Everyone rightly talks about the original run of 'Porridge' as one of the most successful comedy series of the 1970s. With rock-solid scripts from Dick Clement and Ian La Frenais brought to life by a host of talented actors, it usually features very strongly in Top Ten lists.
Which is one of the reasons people tend to ignore its spin-off 'Going Straight' which ran for a mere six weeks from February to April 1978. It's not that it's bad in any way, just that it's not quite as good as 'Porridge'.
But to be not quite as good as 'Porridge' is in itself a major achievement that most shows could only dream of. Ironically for a series set in a prison, 'Porridge' can be quite comforting on occasion. The audience at home know the routine as well as the inmates and that feeling of security is only really shaken when Fletcher is finally thrust out into the dreaded Real World.
'Going Home' is the transitional episode, detailing the difficult journey from prison cell to the Great Outdoors. But the genius twist here is that Mr Mackay is on the same train, facing looming retirement. Suddenly, he and Fletcher are in danger of being in the same boat, abandoned and ignored by society at large.
It's basically a 30-minute play and as befits the carefully-structured script this episode has a fantastic cast. Ronnie Barker and Fulton Mackay are as brilliant as ever, with Mackay's traditional physical tics being one of the most reassuring things on display.
There's an awful lot of drinking going on here and Fulton's portrayal of his descent into an alcoholic haze is carefully judged.

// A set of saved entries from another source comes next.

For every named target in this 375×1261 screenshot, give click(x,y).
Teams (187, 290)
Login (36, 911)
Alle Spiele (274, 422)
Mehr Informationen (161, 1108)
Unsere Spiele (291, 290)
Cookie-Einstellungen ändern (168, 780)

There are brief but memorable appearances from Tony Osoba, Timothy Bateson and Michael Turner; some heavyweight names giving their usual great value for money.
Milton Johns is suitably world-weary as Mr Kirby, who goes through Fletch's belongings in the opening scene, but he is human enough to wish the old lag good luck for the future, however grudgingly.

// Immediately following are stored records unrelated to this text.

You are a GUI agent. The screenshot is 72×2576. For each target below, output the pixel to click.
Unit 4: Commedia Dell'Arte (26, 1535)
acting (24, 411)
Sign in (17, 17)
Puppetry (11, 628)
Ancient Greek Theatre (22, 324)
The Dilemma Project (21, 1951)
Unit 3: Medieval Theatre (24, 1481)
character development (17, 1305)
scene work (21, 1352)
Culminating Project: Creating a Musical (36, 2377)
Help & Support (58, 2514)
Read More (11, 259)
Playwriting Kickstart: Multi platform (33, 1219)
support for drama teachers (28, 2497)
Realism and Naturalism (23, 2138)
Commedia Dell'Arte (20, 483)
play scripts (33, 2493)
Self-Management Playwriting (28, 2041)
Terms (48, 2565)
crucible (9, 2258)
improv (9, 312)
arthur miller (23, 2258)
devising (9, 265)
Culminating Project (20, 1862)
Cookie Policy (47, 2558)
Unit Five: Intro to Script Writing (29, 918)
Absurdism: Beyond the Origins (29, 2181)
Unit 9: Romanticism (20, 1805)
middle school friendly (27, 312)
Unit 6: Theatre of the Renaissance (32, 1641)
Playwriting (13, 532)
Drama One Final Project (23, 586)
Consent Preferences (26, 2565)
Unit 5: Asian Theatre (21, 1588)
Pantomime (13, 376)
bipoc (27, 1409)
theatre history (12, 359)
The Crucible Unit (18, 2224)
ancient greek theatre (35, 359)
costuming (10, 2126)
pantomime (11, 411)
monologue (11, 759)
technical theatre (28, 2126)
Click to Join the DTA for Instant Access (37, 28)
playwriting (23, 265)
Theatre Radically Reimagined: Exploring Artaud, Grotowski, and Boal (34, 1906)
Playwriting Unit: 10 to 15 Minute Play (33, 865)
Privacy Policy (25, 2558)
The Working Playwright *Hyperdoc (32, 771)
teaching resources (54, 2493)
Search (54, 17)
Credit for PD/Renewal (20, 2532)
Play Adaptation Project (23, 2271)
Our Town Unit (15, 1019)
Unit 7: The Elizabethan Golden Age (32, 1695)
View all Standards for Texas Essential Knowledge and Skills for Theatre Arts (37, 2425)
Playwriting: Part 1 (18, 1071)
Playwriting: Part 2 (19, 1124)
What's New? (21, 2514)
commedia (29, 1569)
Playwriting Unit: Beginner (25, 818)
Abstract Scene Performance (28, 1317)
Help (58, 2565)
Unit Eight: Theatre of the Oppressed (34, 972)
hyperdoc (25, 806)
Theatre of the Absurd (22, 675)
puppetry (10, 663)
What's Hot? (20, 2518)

Norman Jones has got his best clobber on and fools Mackay with his commanding voice and personality. His unloading of the bag of swag onto the poor Senior Prison Officer is calculated and cynical.
A nod also to Bunny May as the Bar Steward who (rightly as it turns out) assumes that his train is full of criminals. I am drawn to his beer cans and whisky miniatures as a snapshot of 70s packaging design as much as for their contents.
The plot is simple, but this is all about dialogue and character. The series will go on to explore how difficult it is for an ex-con to keep on the straight and narrow, but Fletch's rejection of temptation here gives us hope for his future.
No, maybe it's not quite as good as 'Porridge' - I only wish I could write something that was not quite as good as 'Porridge'!
And there's even a theme tune to which you can sing along!